╭─ Testo da leggere

Il Commissario Agcom assume come segno di innovazione quel che è stato tentato con i musei italiani, un adeguato e intelligente criterio per la nomina di esperti anche provenienti da altri paesi.

Cosa cambiare: l’impotenza dell’Autorità sugli Over the Top
Approfittando anche del cambio elettorale che può ovviamente portare nuova energia e per cui sarebbe logico aspettarsi quello che si chiama il “semestre di fidanzamento”, vedo incombere oggi un rischio nell’ambito delle attività che l’Autorità per le garanzie nelle comunicazioni svolge. Il primo nodo è una attenta riconsiderazione dell’aggiornamento delle competenze su cui l’Autorità di regolazione è chiamata a operare.
Forse non tutti sanno: l’Autorità sui compiti di regolazione, e non solo di spinta all’innovazione, ha esplicite competenze nell’ambito del mainstream, nella comunicazione tradizionale e nella comunicazione 1.0, cioè quella in cui sono evidenti le identità e le responsabilità editoriali dei soggetti e delle imprese; ha pochissimi poteri, invece, nei confronti degli over the top. Potremmo dire brutalmente che quasi non ha potere se non quelli di moral suasion. Questa situazione determina un gap di credibilità istituzionale del ruolo dell’Autorità rispetto al Paese perché nessuno può pensare, fuori da questa Istituzione, che siamo competenti a dire qualcosa solo sul mainstream, ma quasi “muti” sull’incattivito e sempre più rilevante mondo della rete (si pensi all’hate speech e alle fake news). Il primo compito di un nuovo Governo che voglia risolutamente affrontare compiti di innovazione è quello di verificare in avanti le nostre competenze.

╰─
╭─ Dati estratti

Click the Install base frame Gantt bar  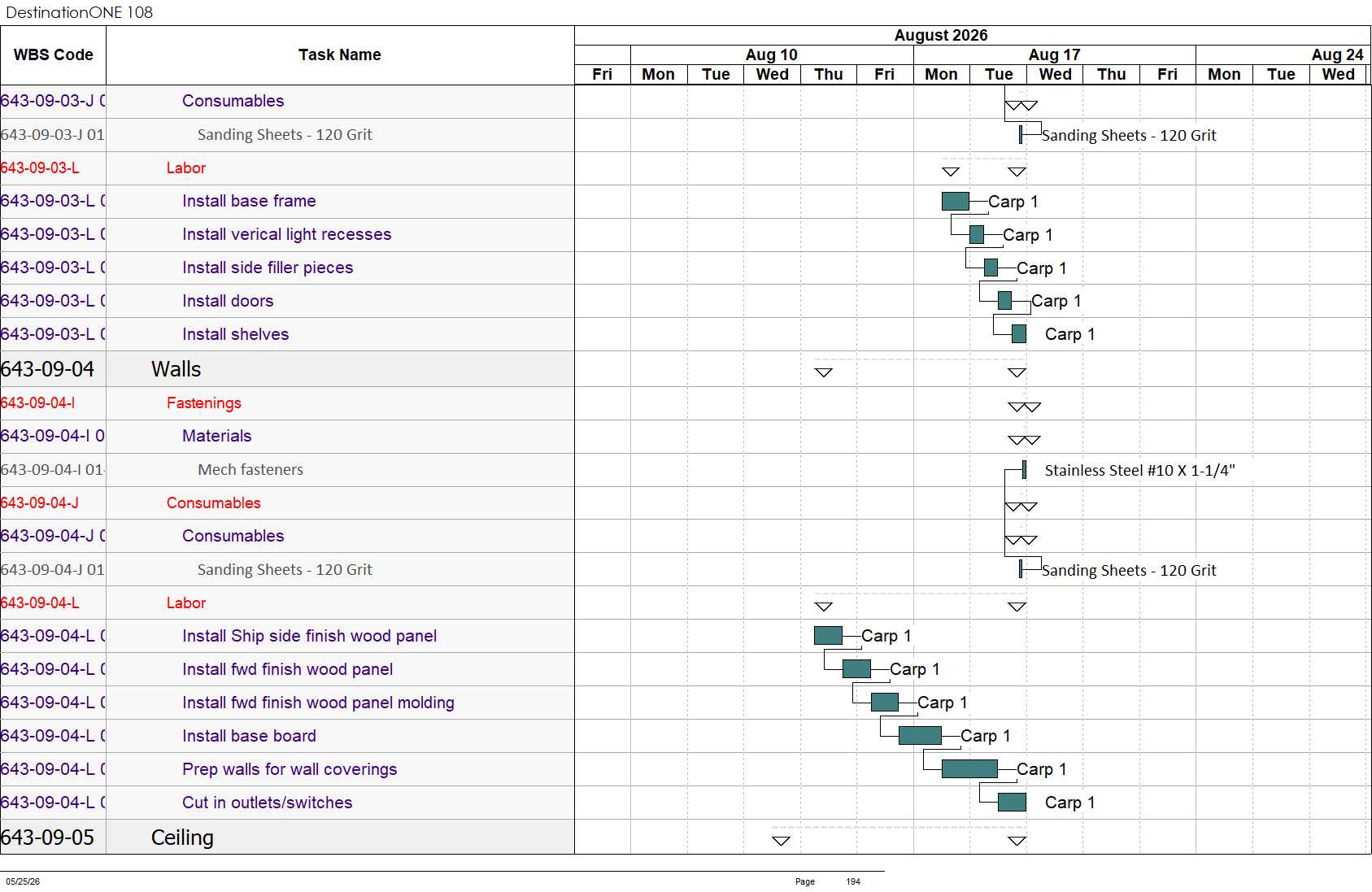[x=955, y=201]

╰─
╭─ Dati estratti

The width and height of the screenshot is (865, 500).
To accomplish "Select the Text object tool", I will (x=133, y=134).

╰─

- [Breve esercizio 1]
Riscrivi il passo del testo sull'Agcom che va da "Cosa cambiare: l’impotenza" fino a "chiamata a operare.", mettendo "nuovo slancio" al posto di "nuova energia".
- [Breve esercizio 2]
Secondo il testo sull'Agcom, quali sono quasi gli unici poteri che l'Autorità ha nei confronti degli over the top?
I record riportati sopra non hanno alcun legame con il testo.

- [Risposta 1]
Cosa cambiare: l’impotenza dell’Autorità sugli Over the Top
Approfittando anche del cambio elettorale che può ovviamente portare nuovo slancio e per cui sarebbe logico aspettarsi quello che si chiama il “semestre di fidanzamento”, vedo incombere oggi un rischio nell’ambito delle attività che l’Autorità per le garanzie nelle comunicazioni svolge. Il primo nodo è una attenta riconsiderazione dell’aggiornamento delle competenze su cui l’Autorità di regolazione è chiamata a operare.

- [Risposta 2]
Quelli di moral suasion.